🥇Looter🥇
A simple yet fully-featured web scraper for both static and dynamically generated web pages.
This package is built upon multible packages with easier integration/abstraction, Check them in the dependencies section.
This package is still in it's early stages. If there's an issue, Please feel free to head to the repo and File a new issue.
Getting Started
1. Depend on it
Add this to your package's pubspec.yaml file:
dependencies:
looter: [latest version]
2. Install it
$ flutter pub get
3. Import it
import 'package:looter/looter.dart';
As easy as a couple of lines to scrape a web page!
void main() async {
//1. Initialize the Looter
// and specify wheather you are going to use a static or dynamic crawler.
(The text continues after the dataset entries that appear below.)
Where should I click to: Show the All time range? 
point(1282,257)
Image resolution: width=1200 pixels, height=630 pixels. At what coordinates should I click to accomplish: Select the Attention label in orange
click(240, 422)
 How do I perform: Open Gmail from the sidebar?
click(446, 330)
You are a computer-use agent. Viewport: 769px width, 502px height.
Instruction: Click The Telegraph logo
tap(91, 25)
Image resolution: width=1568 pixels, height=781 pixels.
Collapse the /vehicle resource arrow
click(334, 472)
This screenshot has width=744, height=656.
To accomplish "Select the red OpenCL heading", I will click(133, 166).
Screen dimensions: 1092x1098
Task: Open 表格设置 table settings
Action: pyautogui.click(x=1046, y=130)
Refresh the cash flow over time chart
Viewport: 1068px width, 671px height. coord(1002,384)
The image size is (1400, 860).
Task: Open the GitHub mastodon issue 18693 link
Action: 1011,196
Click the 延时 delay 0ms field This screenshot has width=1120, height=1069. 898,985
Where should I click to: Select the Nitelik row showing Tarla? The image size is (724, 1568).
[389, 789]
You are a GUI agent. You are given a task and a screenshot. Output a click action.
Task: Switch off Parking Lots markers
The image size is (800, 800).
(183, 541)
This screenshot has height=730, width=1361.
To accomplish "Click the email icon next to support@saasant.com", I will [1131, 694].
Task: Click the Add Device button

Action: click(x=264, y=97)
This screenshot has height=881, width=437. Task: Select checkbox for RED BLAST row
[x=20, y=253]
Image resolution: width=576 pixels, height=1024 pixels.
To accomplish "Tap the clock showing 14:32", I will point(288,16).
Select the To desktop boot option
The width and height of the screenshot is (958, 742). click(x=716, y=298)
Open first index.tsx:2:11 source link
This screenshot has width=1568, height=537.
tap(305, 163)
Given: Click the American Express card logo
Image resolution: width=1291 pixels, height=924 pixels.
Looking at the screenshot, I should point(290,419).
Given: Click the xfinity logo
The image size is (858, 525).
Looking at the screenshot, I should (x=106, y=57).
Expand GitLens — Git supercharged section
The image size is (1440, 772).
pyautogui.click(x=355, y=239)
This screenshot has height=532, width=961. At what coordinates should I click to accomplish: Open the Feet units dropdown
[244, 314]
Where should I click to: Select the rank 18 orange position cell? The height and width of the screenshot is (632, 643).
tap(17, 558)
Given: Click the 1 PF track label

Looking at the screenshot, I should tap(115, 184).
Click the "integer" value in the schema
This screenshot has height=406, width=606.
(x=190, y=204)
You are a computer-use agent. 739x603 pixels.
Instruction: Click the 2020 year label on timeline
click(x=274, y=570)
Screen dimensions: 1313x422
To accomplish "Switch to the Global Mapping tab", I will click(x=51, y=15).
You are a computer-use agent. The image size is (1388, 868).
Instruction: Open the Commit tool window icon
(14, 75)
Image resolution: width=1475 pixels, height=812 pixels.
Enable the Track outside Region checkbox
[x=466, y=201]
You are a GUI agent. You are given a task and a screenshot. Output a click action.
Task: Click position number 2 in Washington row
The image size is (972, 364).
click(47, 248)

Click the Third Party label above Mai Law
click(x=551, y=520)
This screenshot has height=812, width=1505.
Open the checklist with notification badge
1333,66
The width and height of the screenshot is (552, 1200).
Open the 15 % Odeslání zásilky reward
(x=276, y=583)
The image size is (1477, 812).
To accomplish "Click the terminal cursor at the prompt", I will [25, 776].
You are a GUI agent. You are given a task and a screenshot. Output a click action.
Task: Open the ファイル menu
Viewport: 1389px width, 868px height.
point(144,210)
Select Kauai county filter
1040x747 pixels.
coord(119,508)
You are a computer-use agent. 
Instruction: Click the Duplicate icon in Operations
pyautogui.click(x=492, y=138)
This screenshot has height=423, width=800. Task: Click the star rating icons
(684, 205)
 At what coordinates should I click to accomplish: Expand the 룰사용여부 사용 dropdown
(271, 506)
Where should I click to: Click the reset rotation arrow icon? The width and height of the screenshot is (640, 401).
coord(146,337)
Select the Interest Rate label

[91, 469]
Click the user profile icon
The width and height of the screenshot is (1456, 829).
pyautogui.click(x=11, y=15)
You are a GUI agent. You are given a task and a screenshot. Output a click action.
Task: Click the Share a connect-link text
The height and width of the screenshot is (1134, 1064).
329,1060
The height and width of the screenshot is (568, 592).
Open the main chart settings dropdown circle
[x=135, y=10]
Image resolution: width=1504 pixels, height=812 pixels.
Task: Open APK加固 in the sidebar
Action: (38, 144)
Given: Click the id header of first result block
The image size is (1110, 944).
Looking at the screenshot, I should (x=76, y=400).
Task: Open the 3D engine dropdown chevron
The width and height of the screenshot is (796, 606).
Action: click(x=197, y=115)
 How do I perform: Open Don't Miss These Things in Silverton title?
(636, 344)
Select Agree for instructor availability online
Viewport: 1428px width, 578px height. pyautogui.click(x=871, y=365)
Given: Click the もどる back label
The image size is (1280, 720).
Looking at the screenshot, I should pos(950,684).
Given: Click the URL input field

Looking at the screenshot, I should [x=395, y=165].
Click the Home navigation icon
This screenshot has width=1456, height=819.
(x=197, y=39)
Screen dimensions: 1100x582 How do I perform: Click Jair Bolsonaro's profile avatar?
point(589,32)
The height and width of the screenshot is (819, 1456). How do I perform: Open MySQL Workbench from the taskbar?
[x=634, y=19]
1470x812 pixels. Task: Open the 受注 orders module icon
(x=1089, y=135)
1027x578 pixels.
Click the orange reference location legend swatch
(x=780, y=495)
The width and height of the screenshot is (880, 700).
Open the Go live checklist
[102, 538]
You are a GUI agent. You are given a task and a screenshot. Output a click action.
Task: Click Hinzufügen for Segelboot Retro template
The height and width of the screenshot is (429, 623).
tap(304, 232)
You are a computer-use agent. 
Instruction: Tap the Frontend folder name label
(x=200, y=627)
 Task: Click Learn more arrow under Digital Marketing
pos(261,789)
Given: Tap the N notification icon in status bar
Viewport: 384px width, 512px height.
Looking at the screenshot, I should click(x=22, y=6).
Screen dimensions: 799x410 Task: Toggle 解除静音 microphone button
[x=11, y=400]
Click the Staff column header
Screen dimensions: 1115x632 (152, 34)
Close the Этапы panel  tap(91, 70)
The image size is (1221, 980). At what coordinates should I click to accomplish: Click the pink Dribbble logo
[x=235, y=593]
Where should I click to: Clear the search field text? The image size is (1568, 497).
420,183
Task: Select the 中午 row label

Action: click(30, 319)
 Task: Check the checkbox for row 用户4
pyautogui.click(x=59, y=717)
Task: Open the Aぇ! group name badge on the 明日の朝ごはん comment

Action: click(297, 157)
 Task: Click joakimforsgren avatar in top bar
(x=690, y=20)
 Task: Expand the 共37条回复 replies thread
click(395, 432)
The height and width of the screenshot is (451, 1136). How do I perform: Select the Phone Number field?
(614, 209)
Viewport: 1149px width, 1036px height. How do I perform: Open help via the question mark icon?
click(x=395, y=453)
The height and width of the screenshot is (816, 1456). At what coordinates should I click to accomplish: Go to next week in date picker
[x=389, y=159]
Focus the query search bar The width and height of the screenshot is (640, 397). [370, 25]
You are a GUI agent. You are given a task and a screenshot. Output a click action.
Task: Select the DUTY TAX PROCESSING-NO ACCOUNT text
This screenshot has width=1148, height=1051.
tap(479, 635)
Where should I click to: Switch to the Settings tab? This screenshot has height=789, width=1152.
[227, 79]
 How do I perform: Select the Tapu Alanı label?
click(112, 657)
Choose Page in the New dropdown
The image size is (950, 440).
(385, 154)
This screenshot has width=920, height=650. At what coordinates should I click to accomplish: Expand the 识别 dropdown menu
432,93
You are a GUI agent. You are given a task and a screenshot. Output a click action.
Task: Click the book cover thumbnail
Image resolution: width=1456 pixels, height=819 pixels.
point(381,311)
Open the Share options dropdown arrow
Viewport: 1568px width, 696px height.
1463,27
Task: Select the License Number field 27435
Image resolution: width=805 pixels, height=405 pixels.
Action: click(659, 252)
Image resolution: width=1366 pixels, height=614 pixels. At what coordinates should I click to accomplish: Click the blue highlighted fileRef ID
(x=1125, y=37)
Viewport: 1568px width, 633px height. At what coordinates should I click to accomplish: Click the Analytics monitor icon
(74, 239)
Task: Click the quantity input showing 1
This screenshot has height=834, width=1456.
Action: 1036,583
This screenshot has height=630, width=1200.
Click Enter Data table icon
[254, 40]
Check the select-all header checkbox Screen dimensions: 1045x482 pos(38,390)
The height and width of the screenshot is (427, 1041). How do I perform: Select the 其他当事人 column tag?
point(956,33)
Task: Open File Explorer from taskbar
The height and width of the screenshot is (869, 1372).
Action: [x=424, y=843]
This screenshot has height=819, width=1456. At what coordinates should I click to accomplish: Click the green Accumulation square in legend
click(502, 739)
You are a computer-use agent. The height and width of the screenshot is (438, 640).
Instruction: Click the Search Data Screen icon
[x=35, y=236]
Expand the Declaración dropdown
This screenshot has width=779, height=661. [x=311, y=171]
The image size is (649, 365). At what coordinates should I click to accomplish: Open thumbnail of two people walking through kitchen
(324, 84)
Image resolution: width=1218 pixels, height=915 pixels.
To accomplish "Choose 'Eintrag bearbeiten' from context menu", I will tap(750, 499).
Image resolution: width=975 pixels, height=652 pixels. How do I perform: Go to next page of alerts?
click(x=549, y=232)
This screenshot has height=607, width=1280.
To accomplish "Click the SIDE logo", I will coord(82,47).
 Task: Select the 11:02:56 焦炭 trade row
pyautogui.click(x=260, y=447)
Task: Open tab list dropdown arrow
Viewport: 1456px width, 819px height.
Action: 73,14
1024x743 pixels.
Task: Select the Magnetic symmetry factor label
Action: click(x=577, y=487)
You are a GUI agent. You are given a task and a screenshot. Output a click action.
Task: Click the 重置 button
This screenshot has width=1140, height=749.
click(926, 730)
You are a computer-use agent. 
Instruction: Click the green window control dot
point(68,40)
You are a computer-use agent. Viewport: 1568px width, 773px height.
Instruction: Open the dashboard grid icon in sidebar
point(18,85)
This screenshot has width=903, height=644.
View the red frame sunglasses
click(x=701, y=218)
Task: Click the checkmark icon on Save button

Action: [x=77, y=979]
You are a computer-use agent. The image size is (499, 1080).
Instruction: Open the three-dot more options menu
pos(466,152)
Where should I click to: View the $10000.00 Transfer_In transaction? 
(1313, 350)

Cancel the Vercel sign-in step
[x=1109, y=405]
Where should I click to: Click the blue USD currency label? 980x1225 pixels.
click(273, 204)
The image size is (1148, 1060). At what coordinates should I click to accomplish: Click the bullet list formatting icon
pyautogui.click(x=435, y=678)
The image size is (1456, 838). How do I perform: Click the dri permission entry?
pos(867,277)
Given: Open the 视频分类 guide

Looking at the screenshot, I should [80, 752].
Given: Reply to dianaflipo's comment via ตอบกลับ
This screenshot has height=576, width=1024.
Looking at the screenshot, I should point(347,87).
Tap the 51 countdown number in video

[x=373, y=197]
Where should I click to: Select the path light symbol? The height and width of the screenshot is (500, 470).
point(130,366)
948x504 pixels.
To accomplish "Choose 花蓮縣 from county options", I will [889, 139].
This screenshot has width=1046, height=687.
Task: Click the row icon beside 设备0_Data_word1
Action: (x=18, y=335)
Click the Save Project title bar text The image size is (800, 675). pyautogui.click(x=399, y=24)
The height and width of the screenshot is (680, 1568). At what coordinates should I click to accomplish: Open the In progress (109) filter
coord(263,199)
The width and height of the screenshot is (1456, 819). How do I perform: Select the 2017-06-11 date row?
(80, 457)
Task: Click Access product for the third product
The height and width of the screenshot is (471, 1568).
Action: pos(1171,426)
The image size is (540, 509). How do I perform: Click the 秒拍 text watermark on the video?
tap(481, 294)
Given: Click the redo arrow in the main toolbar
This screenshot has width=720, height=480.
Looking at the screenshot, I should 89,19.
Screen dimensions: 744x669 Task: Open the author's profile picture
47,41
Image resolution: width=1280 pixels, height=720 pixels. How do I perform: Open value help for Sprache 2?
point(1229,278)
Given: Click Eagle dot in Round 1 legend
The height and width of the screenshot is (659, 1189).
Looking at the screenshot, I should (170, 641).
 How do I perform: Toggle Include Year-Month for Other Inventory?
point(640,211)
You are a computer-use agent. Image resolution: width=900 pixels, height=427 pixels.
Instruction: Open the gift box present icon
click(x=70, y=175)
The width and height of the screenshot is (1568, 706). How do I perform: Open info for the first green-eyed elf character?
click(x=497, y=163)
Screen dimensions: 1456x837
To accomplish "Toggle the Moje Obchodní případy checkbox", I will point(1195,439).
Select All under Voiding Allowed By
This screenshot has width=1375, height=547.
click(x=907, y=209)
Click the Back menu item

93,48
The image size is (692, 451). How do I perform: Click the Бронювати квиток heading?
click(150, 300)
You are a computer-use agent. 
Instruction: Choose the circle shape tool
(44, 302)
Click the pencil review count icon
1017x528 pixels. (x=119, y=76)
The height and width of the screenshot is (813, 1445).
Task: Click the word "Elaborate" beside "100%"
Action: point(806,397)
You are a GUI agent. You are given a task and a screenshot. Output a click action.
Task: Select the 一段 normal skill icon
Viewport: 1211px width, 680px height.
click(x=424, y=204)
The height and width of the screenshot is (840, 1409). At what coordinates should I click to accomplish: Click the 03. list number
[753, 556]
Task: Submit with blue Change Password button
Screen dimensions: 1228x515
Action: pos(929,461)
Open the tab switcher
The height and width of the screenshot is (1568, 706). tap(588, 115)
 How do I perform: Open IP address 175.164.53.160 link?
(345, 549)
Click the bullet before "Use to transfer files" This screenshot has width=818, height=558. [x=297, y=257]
// **Dynamic crawler uses puppeteer to initialize a headless browser.**
Looter looter = await Looter.initialize();
//2. Start Looting!
LootElement result = await looter
.from("http://books.toscrape.com")
.loot('article.product_pod h3 a', "bookTitle");
}
What can you do?
-
Loot one element with selector 1️⃣
LootElement result = await looter
.from("http://books.toscrape.com")
.loot('article.product_pod h3 a',
elementIdentifier: "bookTitle",
);
-
Loot all elements with selector 🔗
List<LootElement> result = await looter
.from("http://books.toscrape.com")
.lootAll('article.product_pod h3 a',
elementIdentifier: "bookTitle",
);
-
And my favorite, a Loot Loop ➰➰
List<LootElement?> result =
await looter.from("http://books.toscrape.com").loop(
'ol.row li', // give the looper the shared parents selector..
{
'article.product_pod h3 a': {"bookTitle": 'text'},
'div.image_container img': {"bookImage": 'src'},
'div.product_price p.price_color': {'bookPrice': 'text'},
'div.product_price instock availability': {'bookAvailability': 'text'},
// and if you want to loot multible children, use the array modifier! 'array:text', 'array:src', etc..
},
);
Checklist
- (x) Chrome Downloading Handler.
- () Loots Chaining.
- () Exporting as an Excel.
- () Creating a web API from the LootResult with a configurable JSON.
Contributing
Contributing is more than welcomed on any of my packages/plugins. I will try to keep adding suggested features as i go.
Versioning
- V1.0.0 - Initial Release.
- V1.1.0 - Refactored lootLoop function for easier handling.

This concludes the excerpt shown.